Life is a Risk. Love is a Risk. Is There a Way to Stay Safe?

by | Feb 2, 2024 | Anxiety | 32 comments

We had a scare last week.

I went down to the creek early in the morning and Tashi, our kitty, followed me. It was a beautiful, crisp, pre-spring morning, and neither of us could resist the pull to the outdoors. As we left the house I had the thought, “I’m so glad that Tashi gets to be her innate cat-self and explore the outdoors.”

We take a risk letting her roam around outside, but we’ve always felt that it’s worth it.  (*Note: Luckily, Tashi has never been much of a bird hunter, but she does an excellent job keeping the mouse population down.) As she walked beside me, I thought about the risks we take in every day life, and how the only way to secure safety is to never leave the house. But even that isn’t safe as isolation and lack of movement bring a different type of risk. There is simply no way to live a risk-free life in this world.

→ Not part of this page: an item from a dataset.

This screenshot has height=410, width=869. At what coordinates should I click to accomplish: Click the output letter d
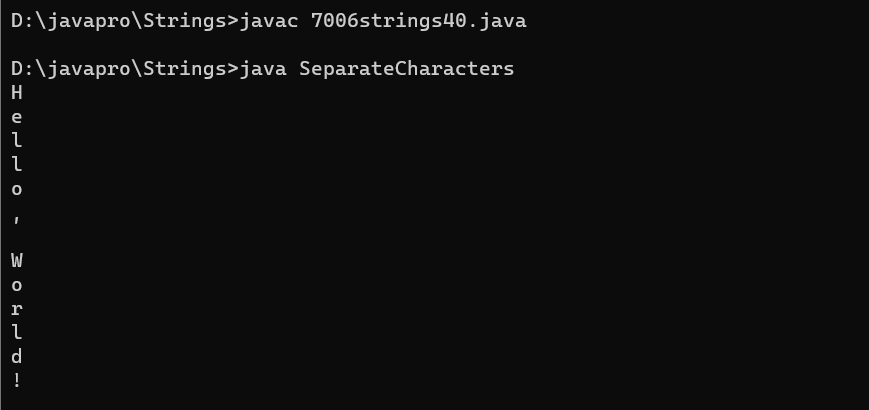click(17, 356)
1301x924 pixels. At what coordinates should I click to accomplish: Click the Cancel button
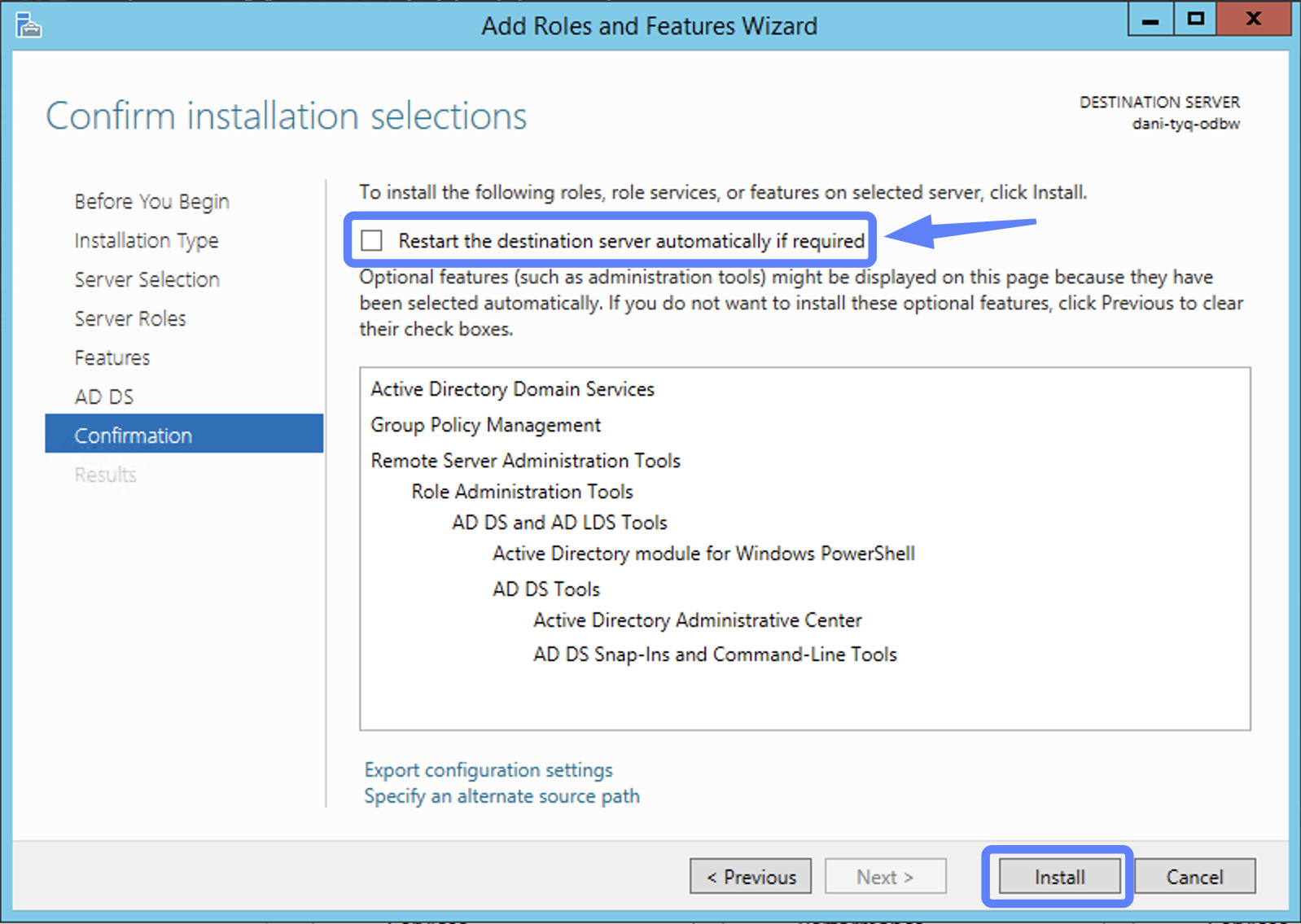click(1194, 877)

I had to go back inside to start my workday, so I left Tashi down at the creek. Having grown up on this land, she’s skilled and artful in the wild, but we still worry about her. About an hour later, I peeked out the window and saw an enormous coyote loping along our neighbor’s fence. It was the largest coyote I’ve ever seen – more wolf-sized than coyote. My heart leapt and my stomach dropped. Where was Tashi?

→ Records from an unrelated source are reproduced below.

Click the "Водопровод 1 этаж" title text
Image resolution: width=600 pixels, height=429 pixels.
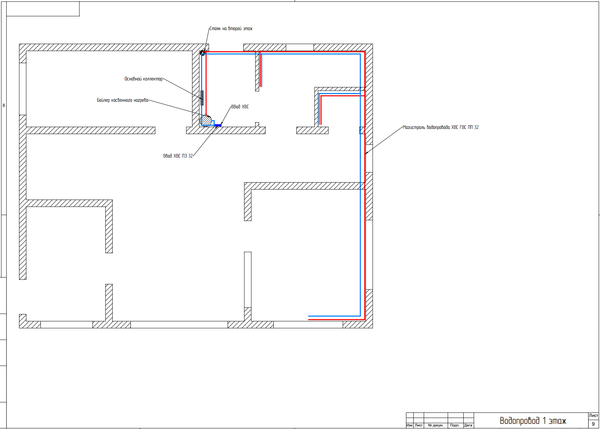point(532,421)
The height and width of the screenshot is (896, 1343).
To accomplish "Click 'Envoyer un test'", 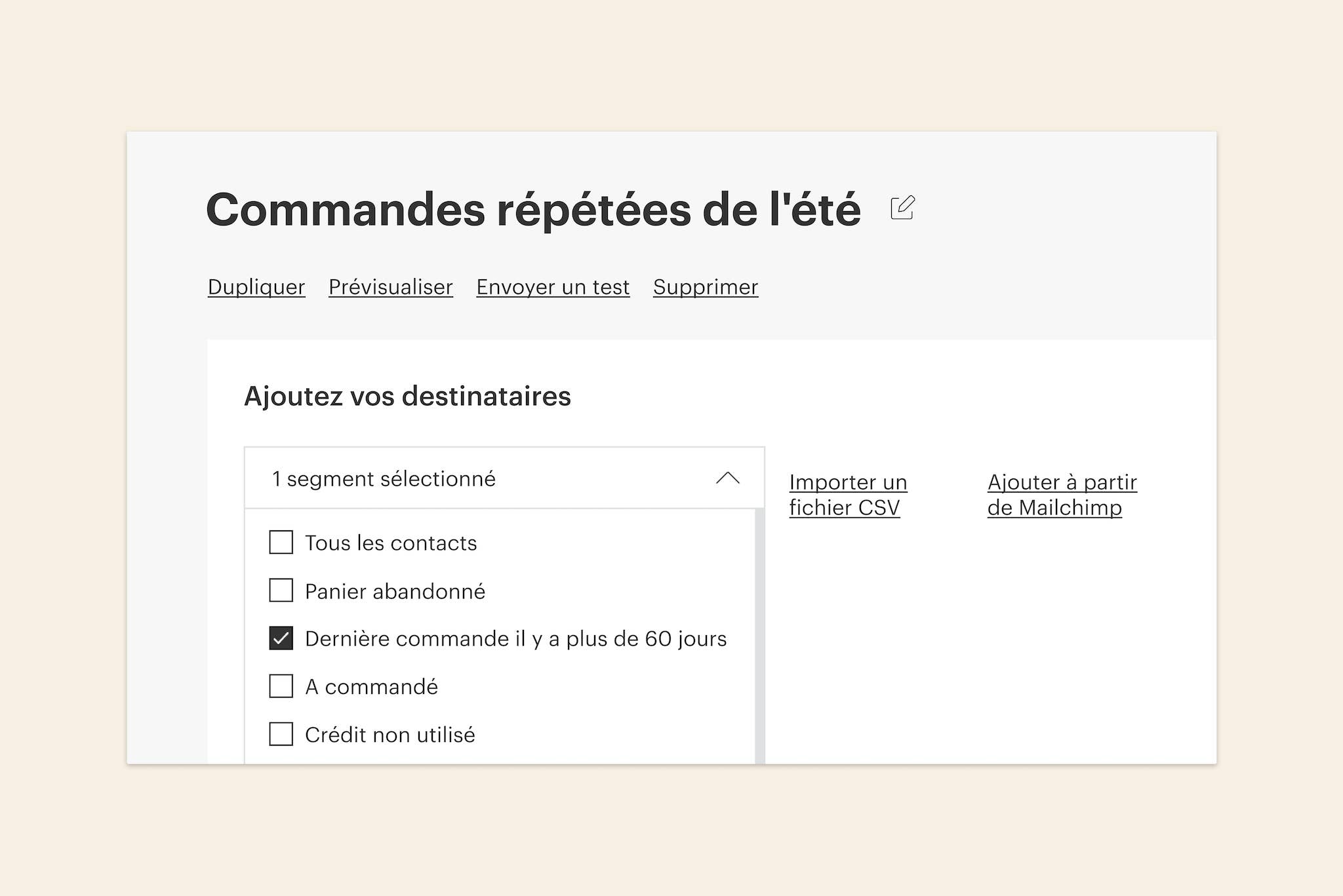I will [553, 287].
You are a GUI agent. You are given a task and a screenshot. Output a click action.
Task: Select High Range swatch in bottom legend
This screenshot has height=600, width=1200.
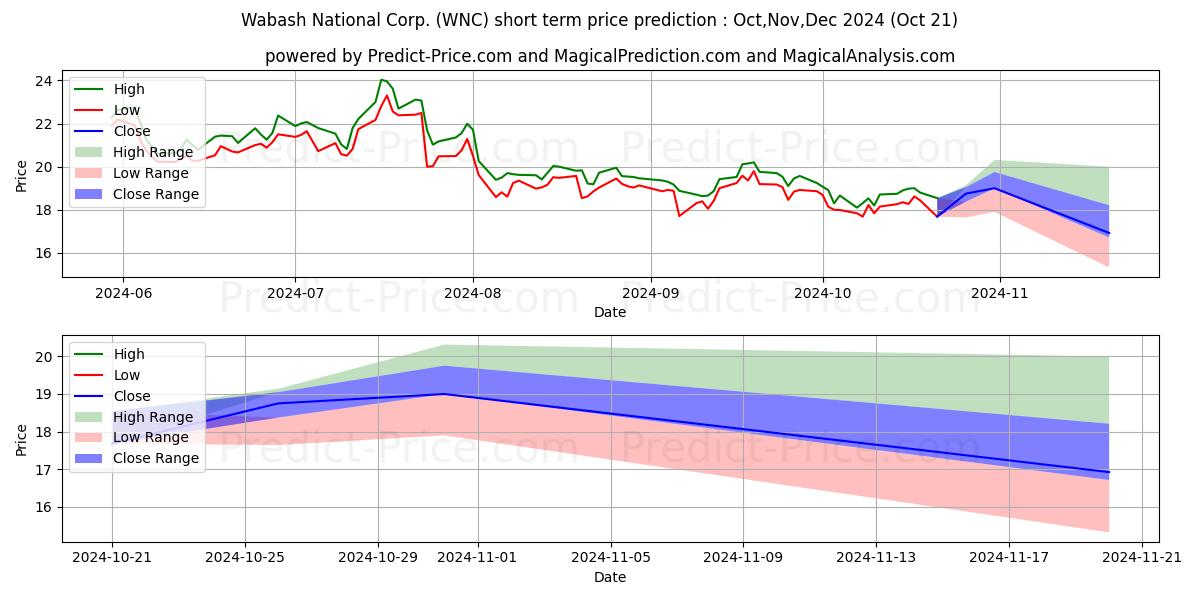click(90, 417)
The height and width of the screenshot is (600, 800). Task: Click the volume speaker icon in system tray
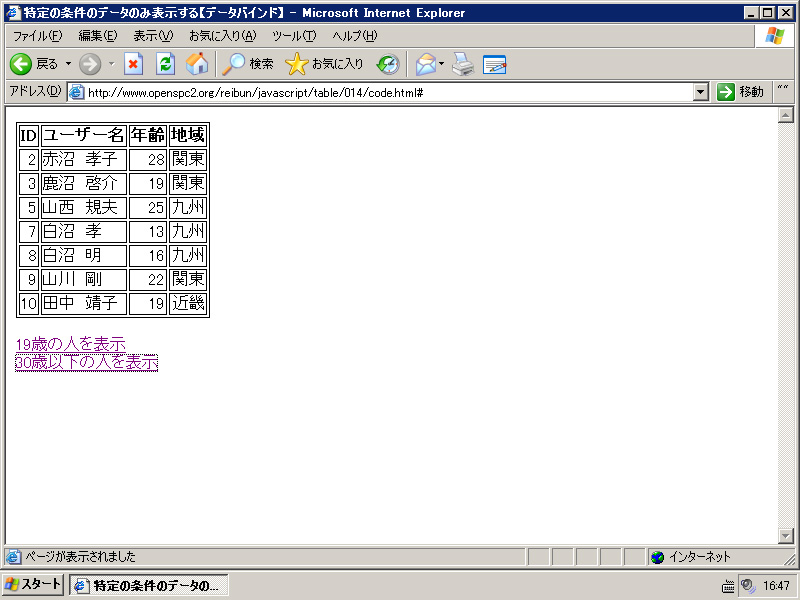point(747,585)
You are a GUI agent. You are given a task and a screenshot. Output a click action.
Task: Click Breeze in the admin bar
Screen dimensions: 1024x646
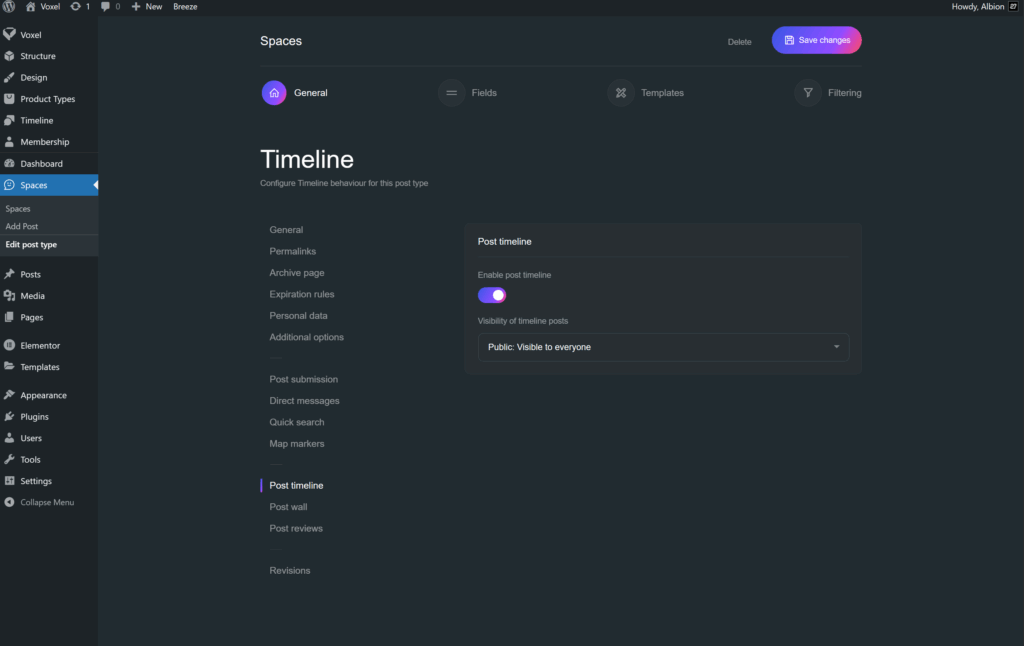coord(185,6)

I called for her, searched everywhere, called to my husband, and we spent the next several hours looking for her. She was nowhere to be found. I was imagining how I was going to break the news to my boys, who have grown up with her. I felt absolutely heartsick and terrified. It seemed that she had met her end. We saw the coyote several more times crisscrossing our yards and the creek, but still no sign of kitty.

About four hours later, Tashi casually came walking back up to the house. We have no idea where she had been – most likely she had been hiding somewhere – but she sauntered up without a care in the world. My husband and I rejoiced, and thanked the sweet gods of animals for protecting her.

Life is a Risk

​​​​​​​I’m sharing this story to emphasize the risks we take in loving, and how tempting it is to keep our worlds small with the false assumption that we can prevent the risk of loss. One way or another, risk finds us, for it’s an inherent part of life on this planet.

In our longing to stay safe, it’s easy to forget that with every risk taken, we widen our capacity to embrace life to the fullest.

I think about the risk we took when we allowed our son to fly gilders when he was fourteen, and the immense benefit that came from it. It was through flying the he was able to overcome he lifelong fear of death, which then allowed him to pursue his dreams of becoming a naval aviator, and eventually an astronaut.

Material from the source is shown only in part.